Мерри Рул постучал костяшками пальцев по столу.

— Мне известно, генерал, что рано или поздно вам все равно придется подумать о продаже этого острова. Столько глаз устремлено на него, столько людей поглядывают на него с нескрываемым вожделением, что все равно в один прекрасный день вам сделают соблазнительное предложение, какому вы будете не в силах противостоять.

Дюпарке пожал плечами.

— Кто знает, — согласился он, — но надобно, чтобы оно оказалось для меня по-настоящему заманчивым, вот тогда я поддамся соблазну! Нет, я не собираюсь продавать этот остров. И скажу вам, по какой причине. Гренада для меня то же самое, что любимое дитя. Ведь я завоевал его считанные дни спустя после рождения своего первенца Жака, ему минуло всего пару недель, когда я вел переговоры с караибами. А потому еще с колыбели я предназначил его Жаку. Ему скоро исполнится восемь. Теперь уже у него есть две сестрицы и маленький братец, и меня не покидает мысль, что я должен оставить достойное наследство каждому из них. А теперь, Мерри Рул, посчитайте-ка сами — четверо детей, четыре острова: Мартиника, Гренада, Гренадина и Сент-Люси…

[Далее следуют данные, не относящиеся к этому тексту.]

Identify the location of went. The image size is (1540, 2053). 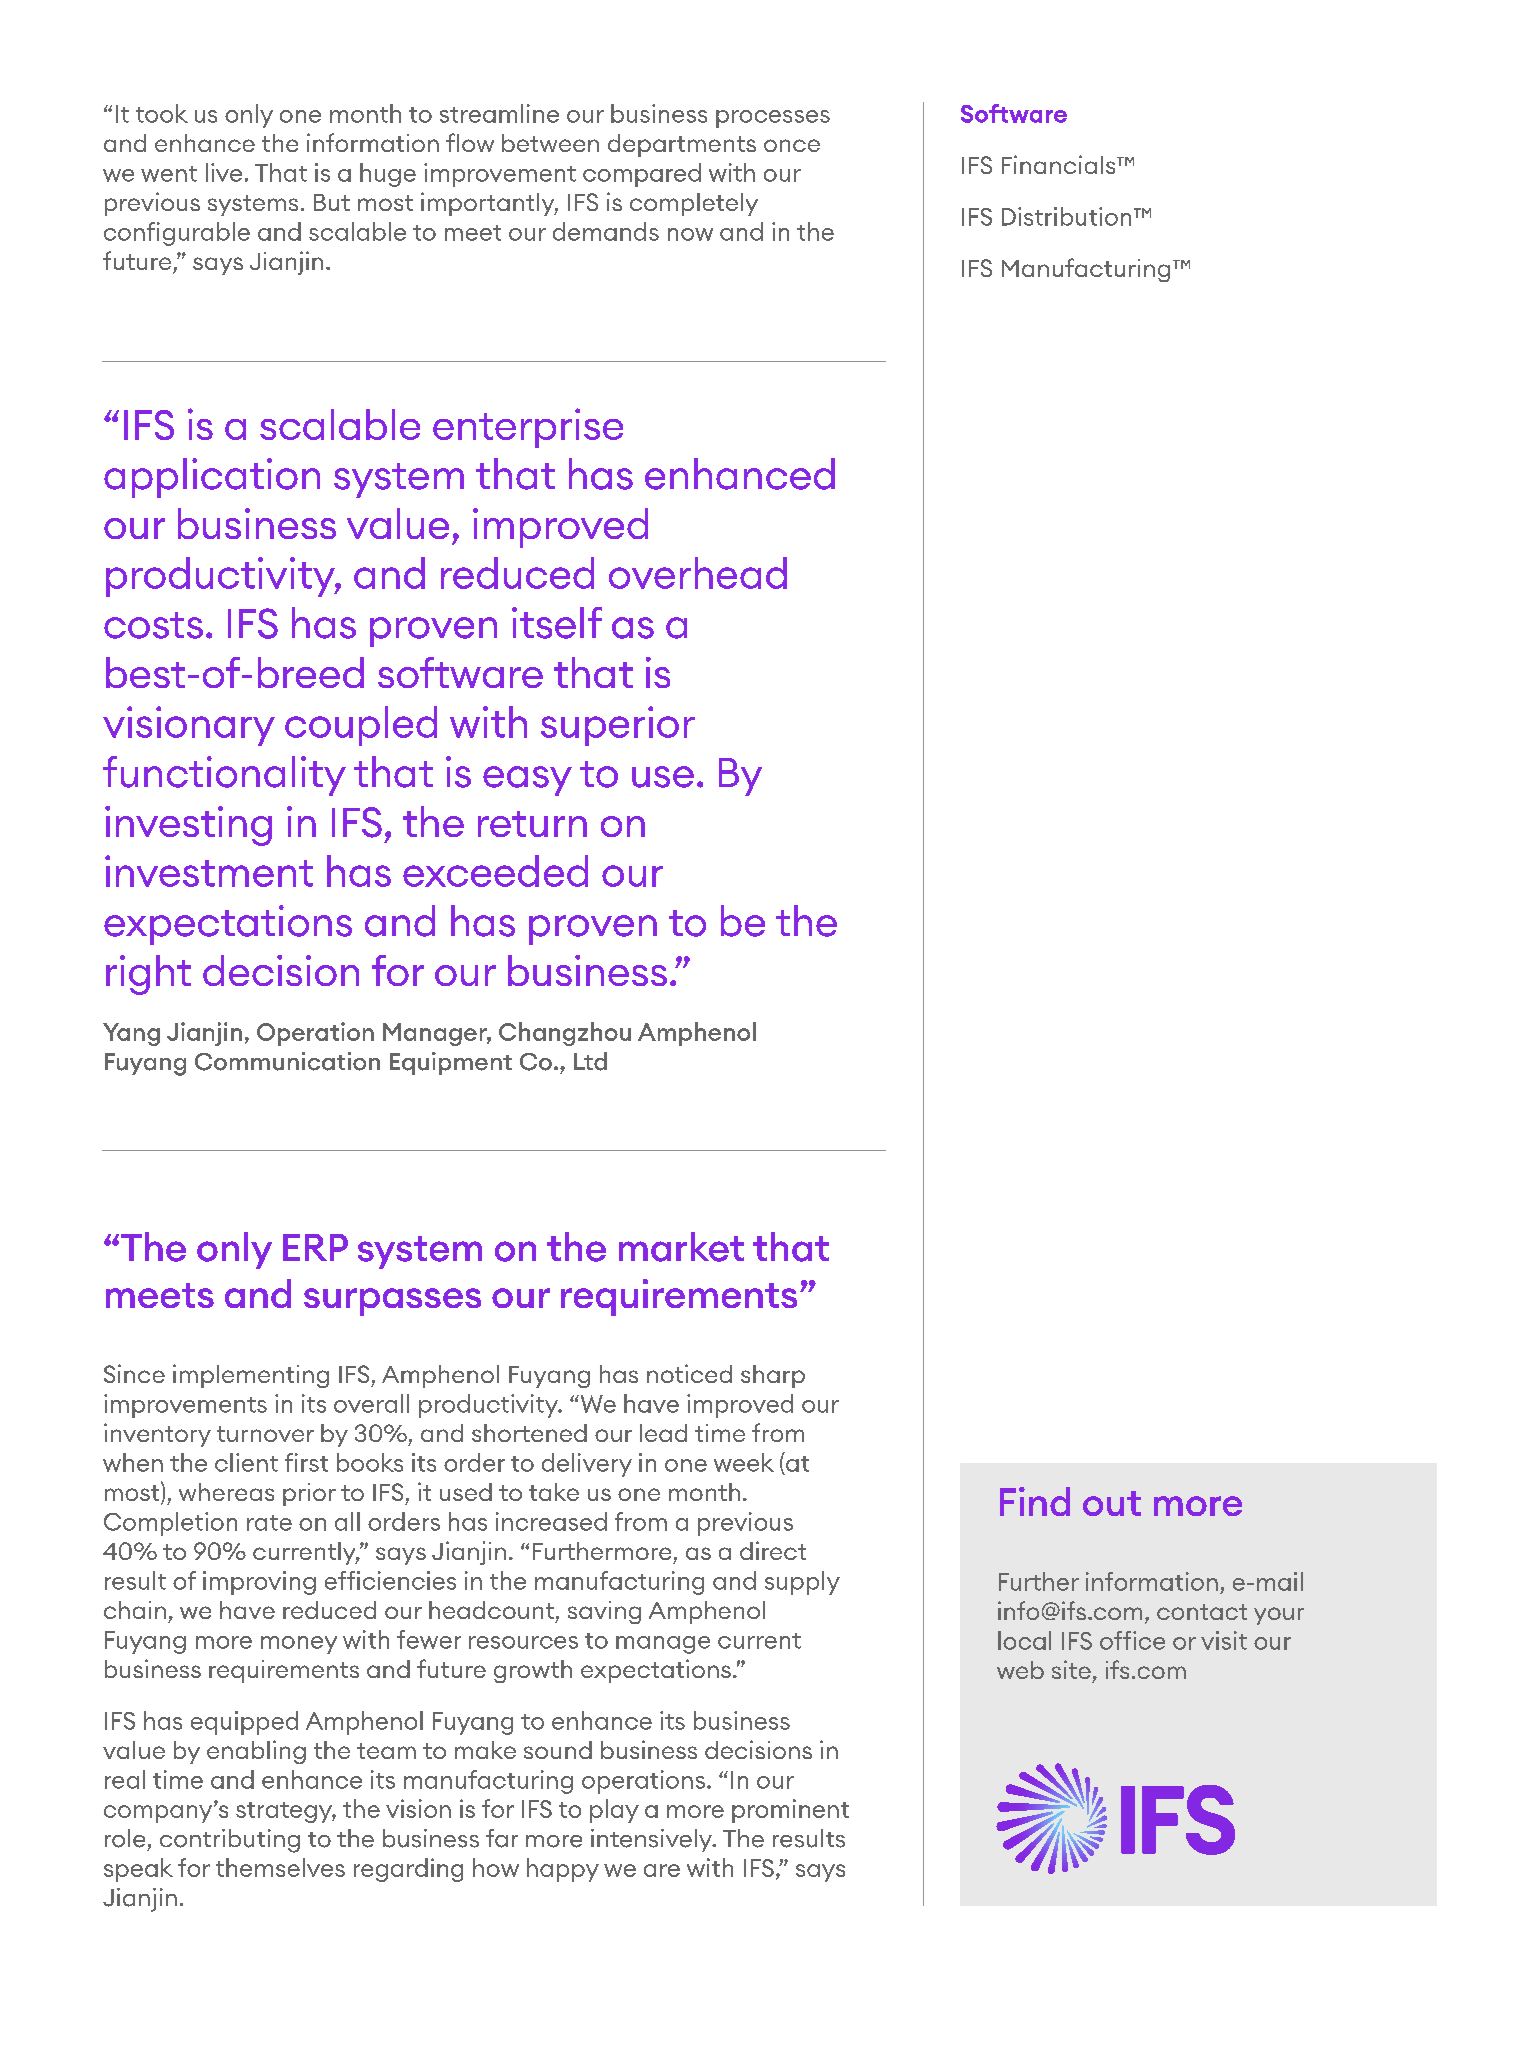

Дело происходило в полдень в один из дней ноября тысяча шестьсот пятьдесят четвертого года. Мари сидела напротив генерала. По правую руку от нее находился лейтенант Мерри Рул, сеньор владений Гурсела, майор острова, а по левую — кузина, Луиза де Франсийон. Перед ними стояли широкие стаканы с апельсиновым соком, в который Демарец, следуя английской моде, добавил несколько капель рома.

Жара стояла нестерпимая. После обильной трапезы все пребывали в каком-то тупом оцепенении. Вот уже несколько лет, как здесь стало хорошим тоном вывозить себе поваров из Франции — и не каких-нибудь, а из самых лучших парижских домов.

Генерал, как, впрочем, и Мерри Рул, заметно растолстел, расплылся от вкусной пищи и теперь страдал приступами подагры, временами такими сильными, что они пригвождали его к постели на целую неделю. Случалось, подагра так сводила ему руки, что он был даже не в состоянии вытащить из ножен свою шпагу.

Между тем эта изысканная кухня, обильная еда — правда, наслаждалась Мари ею с величайшей умеренностью — и четыре последовавших одна за другой беременности почти не отразились на восхитительных формах хозяйки дома. Она по-прежнему выглядела такой же свежей и очаровательной. Шея все так же отливала перламутром. Ничуть не утратили обворожительных очертаний ее божественные плечи, а светло-карие, цвета лесного ореха, глаза озаряли светом лицо, которое, казалось, наделено было даром вечной молодости.

Всего несколько лет отделяли ее от сорокалетия, однако она выглядела более желанной, чем когда бы то ни было прежде, ибо теперь плоть ее по-настоящему созрела и распирающие корсаж округлости дышали негой, возбуждая пылкое желание. Справедливости ради следует заметить, что туалеты свои она выписывала из Парижа и слыла самой элегантной женщиной на всей Мартинике. Она первой стала носить здесь юбки «а-ля фрипон», или так называемые «юбки-плутовки», о которых говорили, будто «это юбки для наслаждений и что они как нельзя лучше отвечают идеалам совершенной любви». На ней были пурпурно-фиолетовые ленты, цвет рода Дюпарке, ведь мода того времени требовала, чтобы женщина носила цвета своего возлюбленного.

Однако нельзя сказать, чтобы ее красота совсем уж затмила прелести Луизы де Франсийон. Вся она, точно нераскрывшийся бутон, дышала очарованием молодости. Ей только что минуло двадцать три. Она не прельщала теми заманчивыми обещаниями, какие воплотились теперь в Мари. Эта белокурая девица была сама хрупкость и нежность, точно написанная пастелью, вся какая-то блеклая, бесцветная, вся сплошь в полутонах — впрочем, не без ярких пятен, которые выделялись на этом тусклом фоне, точно ярко полыхавшие зарницы, взять хотя бы эти белокурые, с венецианским рыжеватым оттенком, непокорные волосы, сложными, многоярусными волнами возвышавшиеся над высоким лбом, такая прическа требовала немало забот и ухищрений, чтобы уложить пряди соответственно моде того времени, или эти голубые глаза, светлые и прозрачные, как хрусталь. Впрочем, все в ней — лицо, руки, худенькие плечики и гибкая, осиная, вот-вот переломится, талия — говорило о хрупкости и нежной кротости нрава, что всякий с удивлением отмечал в девушке, уже не один год прожившей в тяжелом климате тропиков.